*** Opening EXERCISE MATERIALS ***

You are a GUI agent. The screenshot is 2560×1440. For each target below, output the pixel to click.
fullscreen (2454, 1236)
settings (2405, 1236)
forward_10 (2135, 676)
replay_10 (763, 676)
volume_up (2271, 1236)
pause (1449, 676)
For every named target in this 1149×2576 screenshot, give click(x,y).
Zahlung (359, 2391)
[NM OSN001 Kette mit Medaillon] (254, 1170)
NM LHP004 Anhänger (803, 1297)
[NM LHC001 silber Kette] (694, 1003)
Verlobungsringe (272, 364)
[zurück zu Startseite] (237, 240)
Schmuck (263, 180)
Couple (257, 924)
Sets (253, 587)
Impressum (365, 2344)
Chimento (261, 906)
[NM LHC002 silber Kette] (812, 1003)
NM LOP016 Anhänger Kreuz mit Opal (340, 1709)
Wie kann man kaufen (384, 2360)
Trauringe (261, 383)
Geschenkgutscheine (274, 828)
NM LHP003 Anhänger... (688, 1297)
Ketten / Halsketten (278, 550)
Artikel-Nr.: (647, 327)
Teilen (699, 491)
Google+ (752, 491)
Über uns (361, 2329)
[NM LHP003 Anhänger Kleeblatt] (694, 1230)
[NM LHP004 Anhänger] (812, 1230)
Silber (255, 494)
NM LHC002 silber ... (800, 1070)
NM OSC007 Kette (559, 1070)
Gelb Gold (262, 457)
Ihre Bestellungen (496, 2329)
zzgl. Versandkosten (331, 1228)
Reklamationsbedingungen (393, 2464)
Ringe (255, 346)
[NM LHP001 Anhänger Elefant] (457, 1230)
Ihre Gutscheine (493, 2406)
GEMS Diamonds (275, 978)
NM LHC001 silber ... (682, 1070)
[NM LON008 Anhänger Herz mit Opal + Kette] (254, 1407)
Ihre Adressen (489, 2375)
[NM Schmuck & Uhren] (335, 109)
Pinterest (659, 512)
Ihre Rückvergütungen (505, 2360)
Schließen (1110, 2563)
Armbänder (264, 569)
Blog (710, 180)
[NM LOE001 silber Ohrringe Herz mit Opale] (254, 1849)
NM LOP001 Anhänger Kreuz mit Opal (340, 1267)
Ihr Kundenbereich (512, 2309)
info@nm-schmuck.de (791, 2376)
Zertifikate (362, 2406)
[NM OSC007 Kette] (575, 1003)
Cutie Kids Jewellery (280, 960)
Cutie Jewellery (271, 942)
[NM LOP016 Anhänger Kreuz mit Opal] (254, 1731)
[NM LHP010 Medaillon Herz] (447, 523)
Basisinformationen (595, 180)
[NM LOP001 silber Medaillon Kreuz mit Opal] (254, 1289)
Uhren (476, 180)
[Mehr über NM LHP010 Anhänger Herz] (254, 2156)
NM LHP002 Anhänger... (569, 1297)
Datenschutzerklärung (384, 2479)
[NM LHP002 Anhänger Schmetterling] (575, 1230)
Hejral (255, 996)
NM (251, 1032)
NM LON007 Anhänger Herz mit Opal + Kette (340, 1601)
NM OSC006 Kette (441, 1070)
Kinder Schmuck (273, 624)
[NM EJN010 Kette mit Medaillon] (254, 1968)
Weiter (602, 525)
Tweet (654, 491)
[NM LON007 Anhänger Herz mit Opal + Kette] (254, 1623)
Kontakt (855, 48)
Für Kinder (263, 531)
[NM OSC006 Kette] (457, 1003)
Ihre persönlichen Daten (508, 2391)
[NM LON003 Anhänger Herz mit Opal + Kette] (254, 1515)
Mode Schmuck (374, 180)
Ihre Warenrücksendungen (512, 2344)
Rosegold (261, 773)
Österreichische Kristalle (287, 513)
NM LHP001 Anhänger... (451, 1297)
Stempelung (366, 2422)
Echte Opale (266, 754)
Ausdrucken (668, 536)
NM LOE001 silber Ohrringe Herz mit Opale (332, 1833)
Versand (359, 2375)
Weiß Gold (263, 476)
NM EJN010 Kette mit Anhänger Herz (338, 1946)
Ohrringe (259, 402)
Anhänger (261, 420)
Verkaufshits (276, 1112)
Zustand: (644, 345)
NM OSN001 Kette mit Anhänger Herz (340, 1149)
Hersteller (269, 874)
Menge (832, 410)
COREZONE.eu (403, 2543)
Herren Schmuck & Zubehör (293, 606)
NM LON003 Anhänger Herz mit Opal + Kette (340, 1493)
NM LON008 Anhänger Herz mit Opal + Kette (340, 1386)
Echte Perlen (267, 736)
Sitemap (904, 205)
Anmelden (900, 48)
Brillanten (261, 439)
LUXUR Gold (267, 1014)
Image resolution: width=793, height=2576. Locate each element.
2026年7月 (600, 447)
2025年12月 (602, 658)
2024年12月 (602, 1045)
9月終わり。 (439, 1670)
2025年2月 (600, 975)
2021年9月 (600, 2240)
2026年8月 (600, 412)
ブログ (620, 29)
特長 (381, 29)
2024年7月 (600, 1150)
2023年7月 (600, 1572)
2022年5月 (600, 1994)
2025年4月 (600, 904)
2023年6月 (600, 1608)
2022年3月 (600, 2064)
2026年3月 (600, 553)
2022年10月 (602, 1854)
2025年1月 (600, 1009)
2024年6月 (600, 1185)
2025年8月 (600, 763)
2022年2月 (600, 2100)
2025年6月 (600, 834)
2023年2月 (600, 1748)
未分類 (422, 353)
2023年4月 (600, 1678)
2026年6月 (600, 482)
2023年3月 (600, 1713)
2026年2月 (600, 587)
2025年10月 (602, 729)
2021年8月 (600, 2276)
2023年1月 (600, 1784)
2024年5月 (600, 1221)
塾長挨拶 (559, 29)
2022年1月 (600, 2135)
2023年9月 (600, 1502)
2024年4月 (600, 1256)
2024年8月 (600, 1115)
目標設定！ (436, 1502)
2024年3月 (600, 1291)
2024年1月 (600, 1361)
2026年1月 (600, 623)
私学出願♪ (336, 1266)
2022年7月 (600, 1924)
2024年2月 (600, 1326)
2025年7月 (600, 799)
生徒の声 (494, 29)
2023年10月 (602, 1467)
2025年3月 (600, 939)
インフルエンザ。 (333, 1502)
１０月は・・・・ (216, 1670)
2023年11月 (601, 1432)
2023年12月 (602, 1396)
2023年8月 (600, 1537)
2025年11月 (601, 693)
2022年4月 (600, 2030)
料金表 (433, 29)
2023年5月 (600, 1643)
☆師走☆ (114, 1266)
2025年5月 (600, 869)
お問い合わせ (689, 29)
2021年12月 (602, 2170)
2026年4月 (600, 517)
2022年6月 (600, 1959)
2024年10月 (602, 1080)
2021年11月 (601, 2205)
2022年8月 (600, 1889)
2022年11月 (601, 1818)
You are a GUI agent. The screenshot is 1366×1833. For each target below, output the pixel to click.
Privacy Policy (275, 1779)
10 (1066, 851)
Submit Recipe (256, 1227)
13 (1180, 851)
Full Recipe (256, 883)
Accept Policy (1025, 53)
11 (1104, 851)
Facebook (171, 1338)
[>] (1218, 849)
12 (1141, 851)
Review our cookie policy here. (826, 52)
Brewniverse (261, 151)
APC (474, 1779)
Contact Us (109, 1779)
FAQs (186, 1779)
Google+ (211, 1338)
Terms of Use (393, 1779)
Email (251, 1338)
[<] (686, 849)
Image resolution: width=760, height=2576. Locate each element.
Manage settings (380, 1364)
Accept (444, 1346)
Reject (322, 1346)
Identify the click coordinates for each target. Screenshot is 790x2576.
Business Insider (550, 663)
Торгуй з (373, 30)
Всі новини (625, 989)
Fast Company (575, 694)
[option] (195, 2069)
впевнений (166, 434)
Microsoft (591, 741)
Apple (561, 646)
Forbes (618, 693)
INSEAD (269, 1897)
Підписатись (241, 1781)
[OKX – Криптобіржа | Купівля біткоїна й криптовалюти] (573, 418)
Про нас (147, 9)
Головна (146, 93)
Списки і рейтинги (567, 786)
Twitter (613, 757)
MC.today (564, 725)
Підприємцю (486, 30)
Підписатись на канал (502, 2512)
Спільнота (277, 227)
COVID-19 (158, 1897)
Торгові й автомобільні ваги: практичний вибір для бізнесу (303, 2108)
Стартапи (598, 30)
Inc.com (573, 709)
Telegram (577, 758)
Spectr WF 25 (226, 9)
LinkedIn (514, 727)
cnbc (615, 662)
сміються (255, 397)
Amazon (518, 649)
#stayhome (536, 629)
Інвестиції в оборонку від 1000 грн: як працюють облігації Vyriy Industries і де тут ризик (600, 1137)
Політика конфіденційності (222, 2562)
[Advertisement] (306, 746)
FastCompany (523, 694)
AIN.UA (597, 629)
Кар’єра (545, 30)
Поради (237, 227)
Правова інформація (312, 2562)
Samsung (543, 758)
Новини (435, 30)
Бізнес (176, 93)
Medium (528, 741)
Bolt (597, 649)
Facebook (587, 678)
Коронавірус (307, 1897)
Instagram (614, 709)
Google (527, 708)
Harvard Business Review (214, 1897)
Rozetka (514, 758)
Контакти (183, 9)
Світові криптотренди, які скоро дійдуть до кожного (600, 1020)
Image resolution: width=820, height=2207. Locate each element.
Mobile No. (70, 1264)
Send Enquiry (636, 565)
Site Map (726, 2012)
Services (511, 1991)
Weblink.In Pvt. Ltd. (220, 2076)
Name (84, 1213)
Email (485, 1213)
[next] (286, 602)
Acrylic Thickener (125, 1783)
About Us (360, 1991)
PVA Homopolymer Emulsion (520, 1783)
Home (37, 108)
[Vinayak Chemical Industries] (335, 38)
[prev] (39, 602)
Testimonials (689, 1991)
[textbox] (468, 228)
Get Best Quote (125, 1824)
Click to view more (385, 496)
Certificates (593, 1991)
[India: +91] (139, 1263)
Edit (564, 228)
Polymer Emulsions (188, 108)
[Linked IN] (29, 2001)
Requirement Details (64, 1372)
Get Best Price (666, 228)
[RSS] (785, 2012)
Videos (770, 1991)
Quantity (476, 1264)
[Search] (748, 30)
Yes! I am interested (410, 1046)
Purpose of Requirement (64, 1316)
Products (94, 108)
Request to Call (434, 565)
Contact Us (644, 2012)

*** Closing EXERCISE MATERIALS ***

YOUR OBJECTIVE
An exact copy of the lines above between the line holding "[NM LHP010 Medaillon Herz] (447, 523)" and the line holding "Kontakt (855, 48)", inclusive, is the whole answer.

EXERCISE OUTPUT
[NM LHP010 Medaillon Herz] (447, 523)
Basisinformationen (595, 180)
[NM LOP001 silber Medaillon Kreuz mit Opal] (254, 1289)
Uhren (476, 180)
[Mehr über NM LHP010 Anhänger Herz] (254, 2156)
NM LHP002 Anhänger... (569, 1297)
Datenschutzerklärung (384, 2479)
[NM LHP002 Anhänger Schmetterling] (575, 1230)
Hejral (255, 996)
NM (251, 1032)
NM LON007 Anhänger Herz mit Opal + Kette (340, 1601)
NM OSC006 Kette (441, 1070)
Kinder Schmuck (273, 624)
[NM EJN010 Kette mit Medaillon] (254, 1968)
Weiter (602, 525)
Tweet (654, 491)
[NM LON007 Anhänger Herz mit Opal + Kette] (254, 1623)
Kontakt (855, 48)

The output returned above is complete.